# Extension 1 - Classify your own datasets

- Find datasets that you find interesting and run classification on them using your KNN algorithm (and if applicable, Naive Bayes). Analysis the performance of your classifer.

In [37]:
# Importing all the required stuff

import os
import random
import numpy as np
import matplotlib.pyplot as plt
import pandas as pd
from sklearn.datasets import load_iris
from sklearn.model_selection import train_test_split
from sklearn.metrics import accuracy_score
from knn import KNN
from naive_bayes import NaiveBayes

plt.style.use(['seaborn-v0_8-colorblind', 'seaborn-v0_8-darkgrid'])
plt.rcParams.update({'font.size': 20})

np.set_printoptions(suppress=True, precision=5)

# Automatically reload external modules
%load_ext autoreload
%autoreload 2

The autoreload extension is already loaded. To reload it, use:
  %reload_ext autoreload


In [38]:
# Load the Iris dataset
iris = load_iris()
X = iris.data
y = iris.target

In [39]:
# Split the data into training and testing sets
X_train, X_test, y_train, y_test = train_test_split(X, y, test_size=0.2, random_state=42)

In [40]:
# Train and evaluate a KNN classifier
knn = KNN(num_classes=3)
knn.train(X_train, y_train)
y_pred = knn.predict(X_test, k=3)
knn_accuracy = accuracy_score(y_test, y_pred)
print(f"KNN accuracy: {knn_accuracy:.2f}")


KNN accuracy: 1.00


In [41]:
# Train and evaluate a Naive Bayes classifier
nb = NaiveBayes(num_classes=3) 
nb.train(X_train, y_train)
y_pred = nb.predict(X_test)
nb_accuracy = accuracy_score(y_test, y_pred)
print(f"Naive Bayes accuracy: {nb_accuracy:.2f}")


Naive Bayes accuracy: 0.90


# Report + Results

For my first extension, I decided to classify my own datasets using KNN algorithm and Naive Bayes (if applicable) to analyze the performance of my classifier.
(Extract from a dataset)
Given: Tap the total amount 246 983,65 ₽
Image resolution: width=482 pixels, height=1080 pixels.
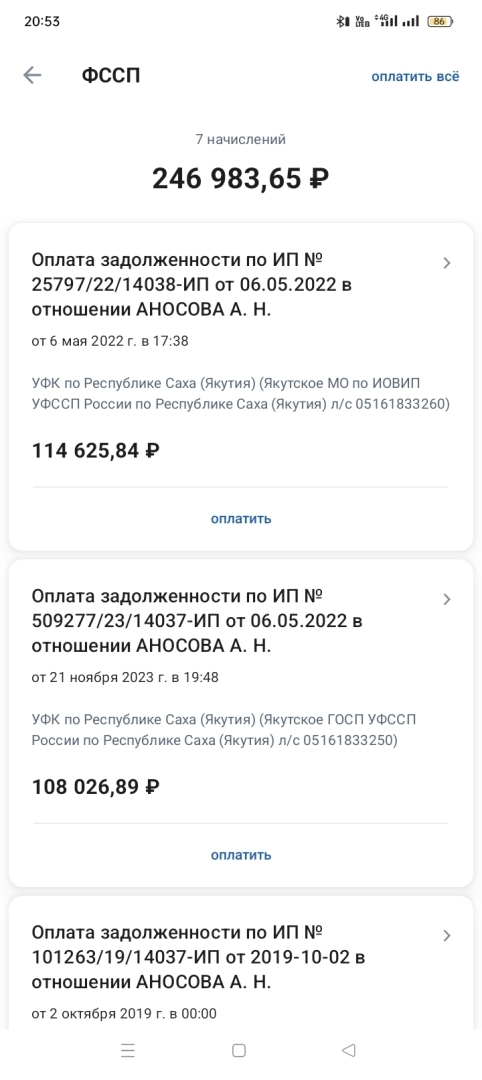Looking at the screenshot, I should click(x=240, y=178).

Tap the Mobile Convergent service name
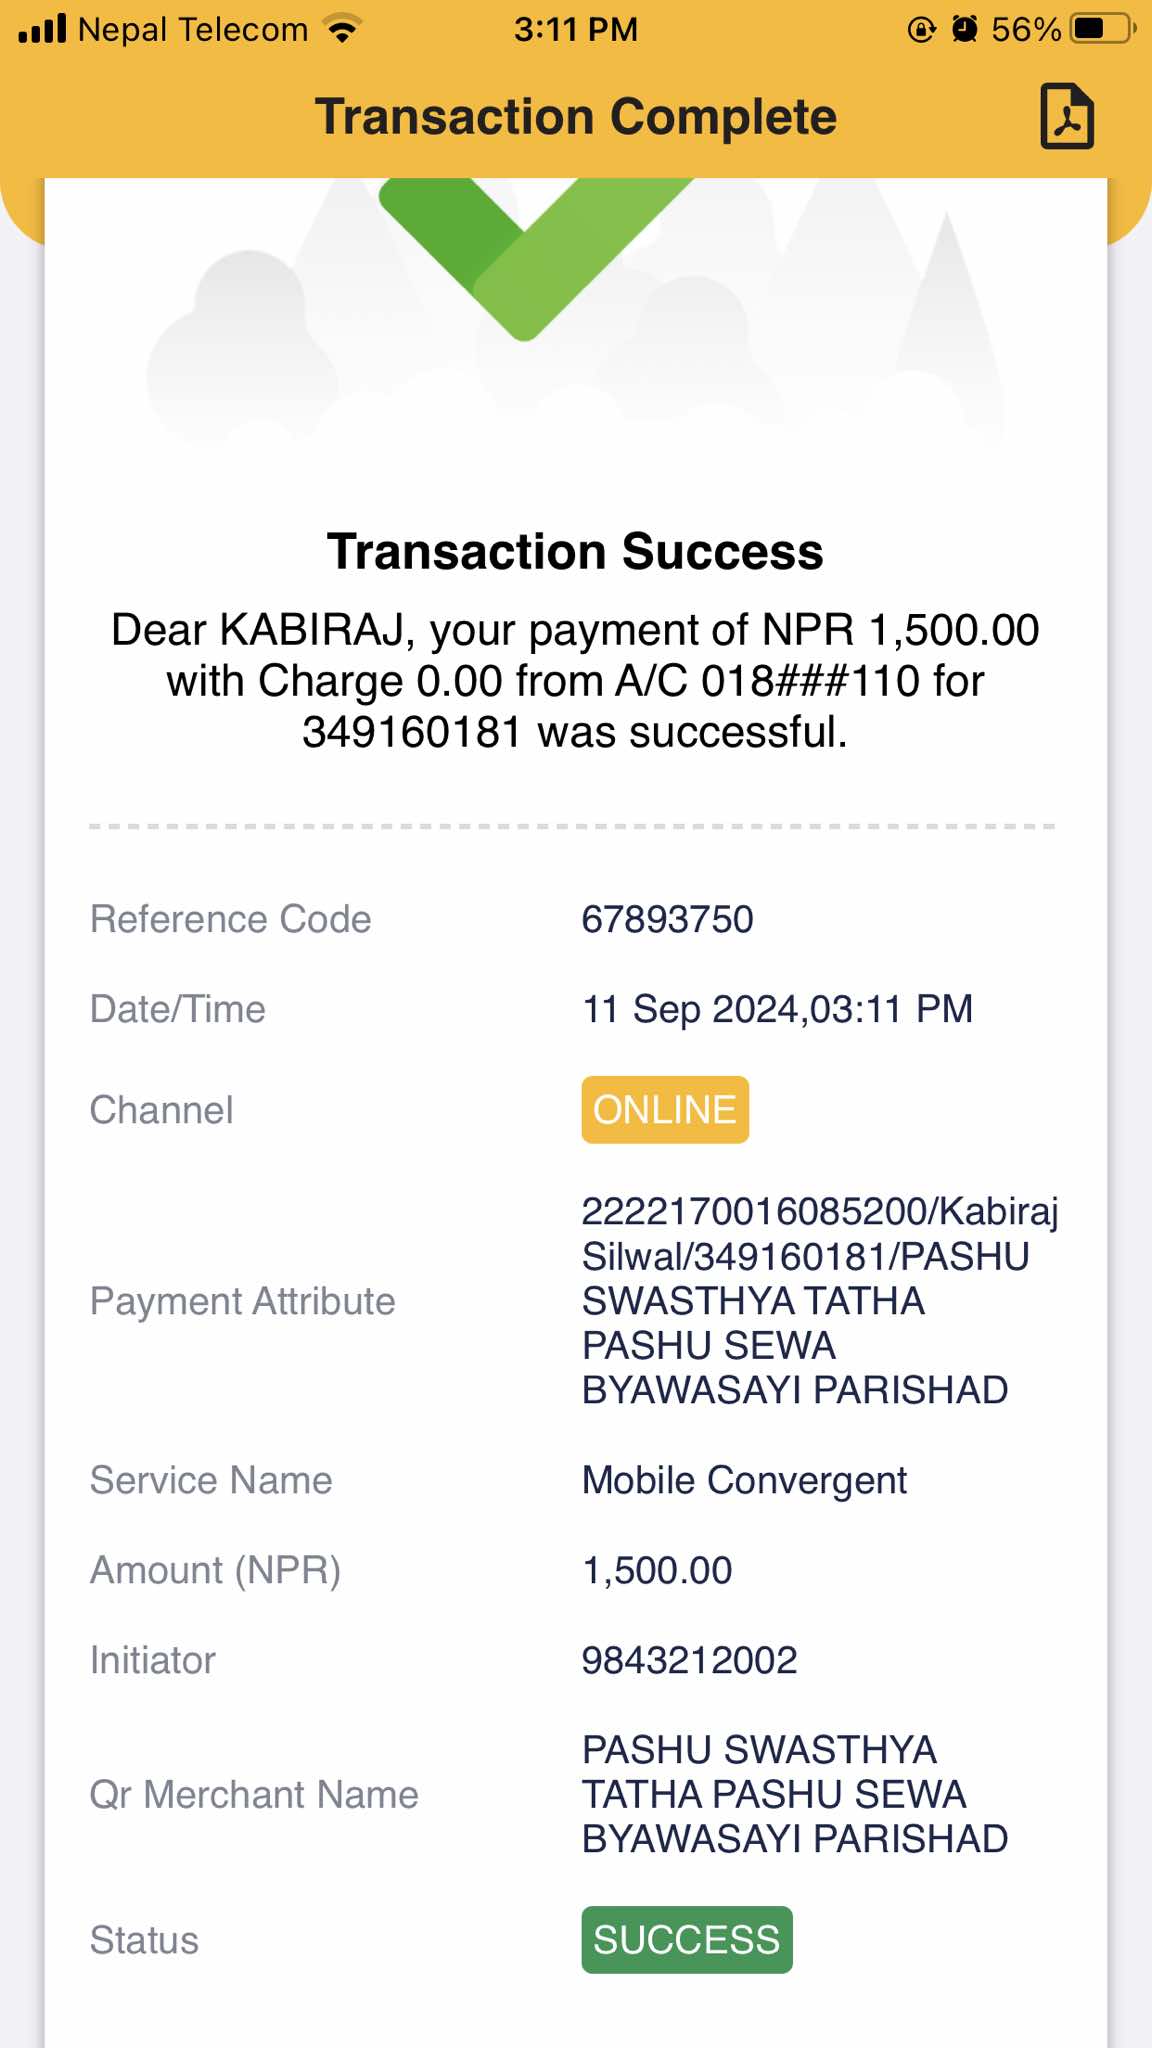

I imported all the required stuff, including the Iris dataset from scikit-learn, which was used in the previous implementation.

Next, I split the data into training and testing sets using the train_test_split() method with a test size of 0.2 and a random state of 42. Then, I trained and evaluated the KNN classifier with k=3 and got an accuracy score of 1.00, which is perfect.

Moving on to Naive Bayes classifier, I trained and evaluated it as well, but this time, I got an accuracy score of 0.90. It's lower than the KNN classifier, but it's still a good result.

Overall, I found that both classifiers worked well on the Iris dataset, but Naive Bayes was outperformed by KNN on the dataset. I believe this could be due to the nature of the dataset and how the features are related. Nonetheless, it was interesting to see how the classifiers performed on a real dataset.